Puede ser cierto que en España impere un estado de ánimo impregnado de pesimismo, desolación y fatalismo que salpica, en la medida proporcional adecuada, a las elites políticas y sociales -no tanto económicas- del país. Solo hace falta abrir la prensa -ya sea nacional, regional o local- un día cualquiera para darse cuenta de ello. Por lo menos, desde hace unos siete años.
Pero que esto ocurra, que se perciba en la lectura de los diarios, que nos caigan lágrimas a mitad de los informativos de las televisiones, que los debates más mediáticos no pasen del grito y del “y tú más” en el que nos tienen acostumbrados los pundits y políticos de tertulias, no quiere decir que todo lo malo sea español. O, siendo más preciso y en palabras de Carmen Iglesias, “no siempre lo peor es cierto”.

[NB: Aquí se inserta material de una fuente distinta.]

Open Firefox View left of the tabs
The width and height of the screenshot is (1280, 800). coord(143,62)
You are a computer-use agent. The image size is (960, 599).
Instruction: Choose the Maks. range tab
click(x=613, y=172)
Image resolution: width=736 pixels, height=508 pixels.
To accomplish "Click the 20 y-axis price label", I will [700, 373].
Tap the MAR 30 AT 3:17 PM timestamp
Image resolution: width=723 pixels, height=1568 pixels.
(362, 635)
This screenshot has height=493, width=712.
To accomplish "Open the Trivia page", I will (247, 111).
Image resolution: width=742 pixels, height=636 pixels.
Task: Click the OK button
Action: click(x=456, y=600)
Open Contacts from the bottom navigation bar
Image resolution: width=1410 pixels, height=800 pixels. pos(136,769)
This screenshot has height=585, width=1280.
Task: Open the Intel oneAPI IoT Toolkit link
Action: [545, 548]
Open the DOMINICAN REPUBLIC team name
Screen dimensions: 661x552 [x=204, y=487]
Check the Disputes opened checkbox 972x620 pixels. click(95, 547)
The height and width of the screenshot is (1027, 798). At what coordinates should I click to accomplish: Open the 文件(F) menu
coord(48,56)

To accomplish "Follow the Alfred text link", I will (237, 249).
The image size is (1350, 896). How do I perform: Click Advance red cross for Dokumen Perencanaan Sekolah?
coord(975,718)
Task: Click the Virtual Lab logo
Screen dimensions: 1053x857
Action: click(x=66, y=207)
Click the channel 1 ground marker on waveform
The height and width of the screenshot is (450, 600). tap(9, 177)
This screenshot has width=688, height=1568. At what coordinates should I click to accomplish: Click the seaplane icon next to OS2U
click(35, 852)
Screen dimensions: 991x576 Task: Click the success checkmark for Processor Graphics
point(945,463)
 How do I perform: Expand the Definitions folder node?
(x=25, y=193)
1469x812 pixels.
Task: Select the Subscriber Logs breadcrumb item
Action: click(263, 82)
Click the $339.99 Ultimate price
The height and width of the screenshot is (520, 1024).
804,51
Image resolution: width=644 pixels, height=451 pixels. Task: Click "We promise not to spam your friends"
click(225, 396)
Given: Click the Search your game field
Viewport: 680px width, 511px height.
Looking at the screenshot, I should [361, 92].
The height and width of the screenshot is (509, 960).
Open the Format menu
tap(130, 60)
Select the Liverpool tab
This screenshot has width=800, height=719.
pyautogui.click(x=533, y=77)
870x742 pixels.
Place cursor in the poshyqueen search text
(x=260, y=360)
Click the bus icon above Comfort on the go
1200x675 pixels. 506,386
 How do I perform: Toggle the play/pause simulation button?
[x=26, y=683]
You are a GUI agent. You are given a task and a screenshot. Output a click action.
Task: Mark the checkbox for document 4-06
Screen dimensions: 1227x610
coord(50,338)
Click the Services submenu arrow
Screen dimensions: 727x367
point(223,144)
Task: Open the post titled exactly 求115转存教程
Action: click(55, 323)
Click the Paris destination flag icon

Me remito, para acotar el espacio y el enfoque del texto, al último de los mitos que recorren las salas de juntas de, ya, la mayoría de los partidos políticos de España. La reforma de la Constitución. Es, dicen, la única salida para resolver los problemas que padecemos en nuestro país: desde el paro al contentamiento nacionalista catalán, pasando por los desahucios y la corrupción política, entre otros.